Memory-based learners classify data based on their similarity to data that they have seen earlier. They have been used for a variety of natural language processing tasks with good results, for example for grapheme-to-phoneme conversion [Hoste et al.(2000)], stress assignment [Daelemans et al.(1994)] and word class tagging [Van Halteren et al.(2001)]. These natural language processing tasks are classification tasks: they require an assignment of a class to each character or to each word. Shallow parsing is more complicated than that: it requires sequences of words to be grouped together and be classified.

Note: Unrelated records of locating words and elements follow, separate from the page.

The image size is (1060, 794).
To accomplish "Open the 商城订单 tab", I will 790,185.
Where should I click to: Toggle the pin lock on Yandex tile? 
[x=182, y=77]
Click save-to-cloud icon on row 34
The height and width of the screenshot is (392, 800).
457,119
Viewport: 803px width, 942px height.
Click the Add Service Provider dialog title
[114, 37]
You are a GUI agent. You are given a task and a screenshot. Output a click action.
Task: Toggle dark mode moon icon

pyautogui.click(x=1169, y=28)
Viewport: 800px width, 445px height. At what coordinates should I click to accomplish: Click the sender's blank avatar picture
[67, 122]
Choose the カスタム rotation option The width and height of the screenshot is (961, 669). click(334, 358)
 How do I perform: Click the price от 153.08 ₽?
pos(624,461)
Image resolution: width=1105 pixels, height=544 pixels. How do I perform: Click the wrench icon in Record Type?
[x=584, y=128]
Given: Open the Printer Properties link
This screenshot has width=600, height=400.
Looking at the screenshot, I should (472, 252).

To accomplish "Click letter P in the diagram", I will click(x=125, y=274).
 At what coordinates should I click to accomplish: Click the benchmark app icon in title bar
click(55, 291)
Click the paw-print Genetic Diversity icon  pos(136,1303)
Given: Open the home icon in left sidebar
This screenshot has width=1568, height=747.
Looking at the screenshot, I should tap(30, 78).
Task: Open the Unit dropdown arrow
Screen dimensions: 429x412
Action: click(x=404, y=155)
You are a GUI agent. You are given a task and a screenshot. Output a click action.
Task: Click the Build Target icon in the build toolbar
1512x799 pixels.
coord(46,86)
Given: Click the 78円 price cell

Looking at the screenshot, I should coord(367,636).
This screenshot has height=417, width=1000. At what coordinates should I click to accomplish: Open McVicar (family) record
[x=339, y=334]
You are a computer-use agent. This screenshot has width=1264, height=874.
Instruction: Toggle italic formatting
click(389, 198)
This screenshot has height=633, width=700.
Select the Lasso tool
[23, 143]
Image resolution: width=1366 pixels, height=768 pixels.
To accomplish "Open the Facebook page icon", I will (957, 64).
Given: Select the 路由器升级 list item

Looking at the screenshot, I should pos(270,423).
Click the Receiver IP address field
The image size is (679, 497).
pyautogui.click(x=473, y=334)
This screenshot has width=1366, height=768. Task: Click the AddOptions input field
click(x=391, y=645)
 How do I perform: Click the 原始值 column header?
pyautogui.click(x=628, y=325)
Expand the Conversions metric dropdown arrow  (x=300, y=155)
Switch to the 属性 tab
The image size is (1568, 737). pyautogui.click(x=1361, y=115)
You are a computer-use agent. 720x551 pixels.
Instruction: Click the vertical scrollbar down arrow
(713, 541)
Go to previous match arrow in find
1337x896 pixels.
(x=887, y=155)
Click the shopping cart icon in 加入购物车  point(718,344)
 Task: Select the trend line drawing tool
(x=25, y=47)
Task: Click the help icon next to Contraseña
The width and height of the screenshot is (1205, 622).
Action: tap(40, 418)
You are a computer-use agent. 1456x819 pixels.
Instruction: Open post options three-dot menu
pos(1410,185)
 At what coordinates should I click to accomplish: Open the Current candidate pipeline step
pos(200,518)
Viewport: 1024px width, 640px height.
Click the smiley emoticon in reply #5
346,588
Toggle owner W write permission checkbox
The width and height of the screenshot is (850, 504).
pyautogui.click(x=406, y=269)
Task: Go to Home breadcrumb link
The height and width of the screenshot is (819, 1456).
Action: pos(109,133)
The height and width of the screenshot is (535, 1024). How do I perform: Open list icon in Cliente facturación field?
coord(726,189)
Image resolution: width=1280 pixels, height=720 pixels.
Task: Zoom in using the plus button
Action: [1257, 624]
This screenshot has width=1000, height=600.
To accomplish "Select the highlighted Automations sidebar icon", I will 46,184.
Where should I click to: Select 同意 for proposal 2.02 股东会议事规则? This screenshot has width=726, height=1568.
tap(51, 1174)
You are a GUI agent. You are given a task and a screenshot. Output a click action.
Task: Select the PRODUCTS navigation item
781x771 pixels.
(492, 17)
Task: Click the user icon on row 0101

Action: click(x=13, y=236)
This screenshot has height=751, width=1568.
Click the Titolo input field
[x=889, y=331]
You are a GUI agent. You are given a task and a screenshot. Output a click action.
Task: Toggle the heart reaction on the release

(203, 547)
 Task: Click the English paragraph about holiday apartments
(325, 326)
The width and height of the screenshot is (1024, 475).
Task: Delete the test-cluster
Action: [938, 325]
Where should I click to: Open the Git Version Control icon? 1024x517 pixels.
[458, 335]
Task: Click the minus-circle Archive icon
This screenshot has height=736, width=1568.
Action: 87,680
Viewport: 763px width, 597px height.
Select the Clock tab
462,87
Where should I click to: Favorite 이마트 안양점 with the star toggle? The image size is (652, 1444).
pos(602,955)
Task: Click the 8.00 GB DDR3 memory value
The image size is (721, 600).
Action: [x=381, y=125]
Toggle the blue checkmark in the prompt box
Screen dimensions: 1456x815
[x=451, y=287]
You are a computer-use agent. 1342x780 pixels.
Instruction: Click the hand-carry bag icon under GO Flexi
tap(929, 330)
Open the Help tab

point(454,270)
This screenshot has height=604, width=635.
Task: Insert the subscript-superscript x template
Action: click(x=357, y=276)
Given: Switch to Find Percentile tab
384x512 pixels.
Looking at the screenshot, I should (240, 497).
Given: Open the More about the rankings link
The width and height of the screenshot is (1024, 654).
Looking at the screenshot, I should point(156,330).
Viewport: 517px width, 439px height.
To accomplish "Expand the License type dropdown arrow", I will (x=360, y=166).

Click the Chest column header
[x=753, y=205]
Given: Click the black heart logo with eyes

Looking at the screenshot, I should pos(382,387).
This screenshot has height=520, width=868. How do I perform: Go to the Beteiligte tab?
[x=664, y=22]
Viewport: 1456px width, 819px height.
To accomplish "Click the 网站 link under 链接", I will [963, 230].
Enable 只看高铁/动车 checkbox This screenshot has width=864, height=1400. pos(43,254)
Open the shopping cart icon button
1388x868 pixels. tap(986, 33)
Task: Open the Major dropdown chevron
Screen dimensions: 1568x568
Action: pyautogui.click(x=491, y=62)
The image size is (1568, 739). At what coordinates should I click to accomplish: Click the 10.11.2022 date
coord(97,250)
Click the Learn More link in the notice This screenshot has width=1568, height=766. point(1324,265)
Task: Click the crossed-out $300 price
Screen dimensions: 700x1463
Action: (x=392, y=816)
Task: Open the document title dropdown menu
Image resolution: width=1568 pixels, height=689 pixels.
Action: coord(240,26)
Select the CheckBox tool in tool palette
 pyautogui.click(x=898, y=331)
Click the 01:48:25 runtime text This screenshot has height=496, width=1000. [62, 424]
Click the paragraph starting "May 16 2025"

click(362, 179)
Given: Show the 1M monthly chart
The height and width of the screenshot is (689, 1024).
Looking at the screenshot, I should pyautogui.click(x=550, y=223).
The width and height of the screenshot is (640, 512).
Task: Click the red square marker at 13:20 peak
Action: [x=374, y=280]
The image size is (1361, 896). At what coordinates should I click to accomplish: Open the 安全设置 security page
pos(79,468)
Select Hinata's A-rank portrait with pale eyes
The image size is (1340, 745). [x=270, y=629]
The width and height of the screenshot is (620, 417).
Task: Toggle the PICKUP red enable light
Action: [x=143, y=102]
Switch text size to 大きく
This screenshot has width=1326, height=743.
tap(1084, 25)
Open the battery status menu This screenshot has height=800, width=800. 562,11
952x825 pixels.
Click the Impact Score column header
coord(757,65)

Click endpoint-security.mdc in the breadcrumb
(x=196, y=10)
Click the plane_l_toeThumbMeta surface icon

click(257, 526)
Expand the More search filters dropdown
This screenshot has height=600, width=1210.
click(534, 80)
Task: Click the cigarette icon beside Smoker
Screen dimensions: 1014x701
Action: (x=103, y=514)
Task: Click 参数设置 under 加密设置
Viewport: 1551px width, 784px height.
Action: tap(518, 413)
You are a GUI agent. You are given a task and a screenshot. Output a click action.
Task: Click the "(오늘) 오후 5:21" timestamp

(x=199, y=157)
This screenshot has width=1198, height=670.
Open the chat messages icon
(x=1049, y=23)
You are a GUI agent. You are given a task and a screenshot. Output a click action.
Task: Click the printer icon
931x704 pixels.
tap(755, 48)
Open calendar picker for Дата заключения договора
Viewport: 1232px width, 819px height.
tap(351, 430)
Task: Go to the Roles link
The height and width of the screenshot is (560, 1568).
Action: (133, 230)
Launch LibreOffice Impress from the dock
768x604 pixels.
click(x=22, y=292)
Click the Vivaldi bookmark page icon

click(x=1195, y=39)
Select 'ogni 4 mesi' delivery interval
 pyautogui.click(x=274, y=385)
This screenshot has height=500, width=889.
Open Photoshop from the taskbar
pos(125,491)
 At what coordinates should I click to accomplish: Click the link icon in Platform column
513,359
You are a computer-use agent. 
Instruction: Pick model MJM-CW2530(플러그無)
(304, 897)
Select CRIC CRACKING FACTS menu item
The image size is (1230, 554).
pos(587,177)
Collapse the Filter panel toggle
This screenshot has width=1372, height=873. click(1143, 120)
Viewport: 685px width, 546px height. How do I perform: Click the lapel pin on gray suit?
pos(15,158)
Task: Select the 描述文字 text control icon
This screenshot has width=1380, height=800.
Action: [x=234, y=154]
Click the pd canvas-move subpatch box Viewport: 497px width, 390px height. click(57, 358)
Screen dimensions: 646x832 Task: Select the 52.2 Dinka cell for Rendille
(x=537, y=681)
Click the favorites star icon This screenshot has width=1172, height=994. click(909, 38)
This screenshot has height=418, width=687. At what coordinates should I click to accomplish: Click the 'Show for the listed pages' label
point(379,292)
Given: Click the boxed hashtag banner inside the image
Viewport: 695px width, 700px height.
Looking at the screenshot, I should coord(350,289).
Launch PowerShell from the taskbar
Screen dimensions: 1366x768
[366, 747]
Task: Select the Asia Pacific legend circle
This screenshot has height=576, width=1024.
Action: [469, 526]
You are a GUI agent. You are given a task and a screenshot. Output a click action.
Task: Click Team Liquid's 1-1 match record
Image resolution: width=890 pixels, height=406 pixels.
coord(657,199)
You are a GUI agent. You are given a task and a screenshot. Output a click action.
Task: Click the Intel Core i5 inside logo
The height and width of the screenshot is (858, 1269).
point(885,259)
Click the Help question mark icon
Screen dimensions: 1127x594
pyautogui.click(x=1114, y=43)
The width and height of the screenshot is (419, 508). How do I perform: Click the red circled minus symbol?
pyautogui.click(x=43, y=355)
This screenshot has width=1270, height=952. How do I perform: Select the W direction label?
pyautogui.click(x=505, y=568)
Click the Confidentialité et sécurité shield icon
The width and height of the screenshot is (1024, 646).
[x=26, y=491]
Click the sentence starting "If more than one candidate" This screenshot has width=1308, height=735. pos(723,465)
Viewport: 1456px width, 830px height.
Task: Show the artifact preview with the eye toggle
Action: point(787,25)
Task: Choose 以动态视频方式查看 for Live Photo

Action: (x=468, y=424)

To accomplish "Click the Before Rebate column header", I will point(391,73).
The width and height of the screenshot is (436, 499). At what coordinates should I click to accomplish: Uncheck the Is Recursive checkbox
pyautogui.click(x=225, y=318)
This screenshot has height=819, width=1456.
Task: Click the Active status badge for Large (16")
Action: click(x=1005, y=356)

We believe that all natural language tasks can be performed successfully by memory-based learners. Identifying and classifying sequences of words can be converted to a classification task by using special tag sets, for example the IOB tag set proposed by [Ramshaw and Marcus(1995)]. Parsing requires different processing levels and these can be simulated by cascading several memory-based learners which have been trained on different subtasks [Daelemans(1995)]. The idea of using memory-based methods for processing natural language has recently led to the emergence of a new paradigm: Memory-Based Language Processing (MBLP) to which a special issue of the Journal of Experimental & Theoretical Artificial Intelligence was devoted [Daelemans(1999)].
The goal of this paper is to test the theoretic ideas about memory-based learning applied to natural language tasks, in particular its application to shallow parsing. We will implement the ideas of [Daelemans(1995)], show what problems need to be solved, test memory-based shallow parsers and compare their performance with those of other systems. The tasks which we will examine are identification of base noun phrases, recognition of phrases of arbitrary types, finding clauses, discovering embedded noun phrases and full parsing. Memory-based learning performs well on natural language tasks that require output that has relatively little structure. In this paper we will investigate whether we can obtain equally good results when it is applied to tasks requiring more complex outputs.